The current through a \(\frac{4}{3}\Omega\) external resistance connected to a parallel combinationof two cells of 2 V and 1 V emf and internal resistances of 1 \(\Omega\) and 2 \(\Omega\) respectively is ______.
Fill in the blank with the correct answer from the options given below

• A. 1A
• B. \(\frac{2}{3}A\)
• C. \(\frac{3}{4}A\)
• D. \(\frac{5}{6}A\)

Answer 1

The Correct Option is D

When two cells are connected in parallel, the effective emf and internal resistance of the combination need to be calculated. Let \(E_1 = 2V\) and \(r_1 = 1\Omega\), and \(E_2 = 1V\) and \(r_2 = 2\Omega\). The effective emf \(E\) of cells in parallel is given by: \(E = \frac{E_1r_2 + E_2r_1}{r_1 + r_2}\). 

Substituting the given values, \(E = \frac{2 \times 2 + 1 \times 1}{1 + 2} = \frac{4 + 1}{3} = \frac{5}{3}V\).

The effective internal resistance \(r\) is given by: \(r = \frac{r_1 \cdot r_2}{r_1 + r_2} = \frac{1 \times 2}{1 + 2} = \frac{2}{3}\Omega\).

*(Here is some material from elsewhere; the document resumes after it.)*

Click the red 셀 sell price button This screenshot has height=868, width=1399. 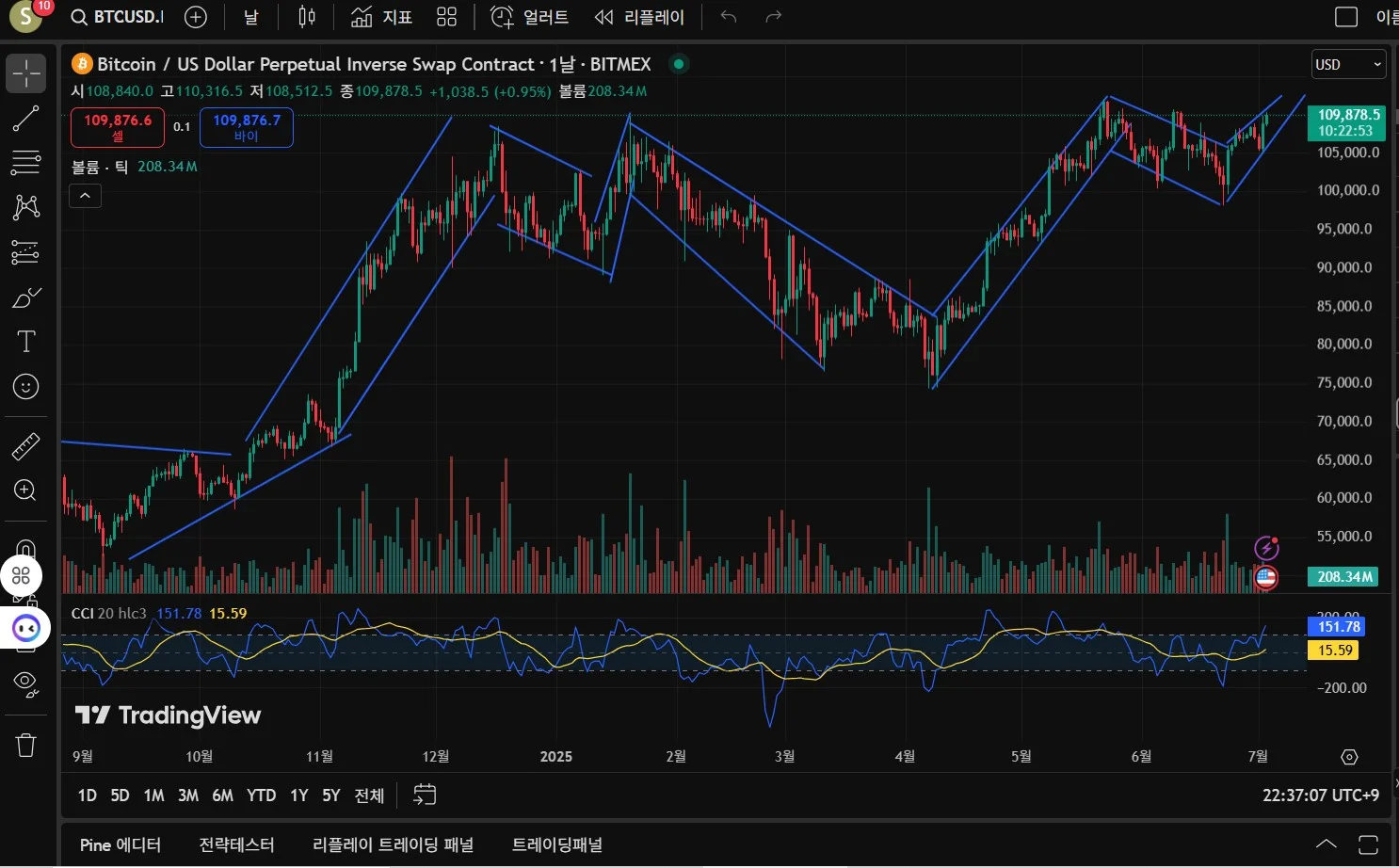click(x=118, y=127)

Now we calculate the total resistance \(R_T\): \(R_T = r + R_{\text{ext}} = \frac{2}{3} + \frac{4}{3} = 2\Omega\).

The current \(I\) through the circuit is given by Ohm's Law: \(I = \frac{E}{R_T} = \frac{\frac{5}{3}}{2} = \frac{5}{6}A\).

Thus, the current through the external resistance is \(\frac{5}{6}A\).